Исходный текст.

————

Опубликовано в журнале НЛО, номер 4, 2019
Куда бы вы ни приехали, вас, как только вы покинете вокзал или аэропорт, кто-нибудь непременно спросит: «Where are you from?» Это может быть таксист, официант, продавец каштанов, кто угодно. Я всегда отвечаю: «I am from Russia». Часто за этим следуют вежливые комплименты русскому языку/
душе/кухне, или сердечные соболезнования по поводу климата/Путина/алфавита, или меня расспрашивают, отмечается ли в России Рождество, а если да, то кто по нашей религии родился. Потом я спрашиваю себя, почему, собственно, я так отвечаю, если я тридцать лет живу в Германии? Впрочем, это никогда не казалось мне особенно важным.

————

Задание.
Продолжите текст о вопросе «Where are you from?», начав сразу после его последнего предложения. Строки здесь никакой роли не играют.

[Сохранённые данные]
————

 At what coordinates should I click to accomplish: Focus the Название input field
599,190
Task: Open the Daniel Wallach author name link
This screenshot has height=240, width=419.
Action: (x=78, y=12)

————

Ваш ответ.
Но, когда я в прошлый раз была в Иерусалиме, я заметила за собой некоторую странность. По дороге из аэропорта Бен-Гуриона в Иерусалим на вопрос «Where are you from?» я ответила: «I am from Germany». Ну ладно, подумала я, я тридцать лет живу в Германии, логично. Таксист рассказал, что они с женой хотят как-нибудь поехать в отпуск в немецкий Шварцвальд, что я ему горячо порекомендовала. Но и в кафе, и в магазинах, и вообще при всякой оказии я отвечала: «I am from Germany», не особенно об этом задумываясь. Когда в Мемориальном комплексе истории Катастрофы Яд Вашем меня спросили, на какой язык настроить аудиогид, я выбрала немецкий и очень удивилась, потому что во всех музеях мира я выбираю английский язык, который я в свое время недоучила в советской школе и пользуюсь любой возможностью что-нибудь для него сделать.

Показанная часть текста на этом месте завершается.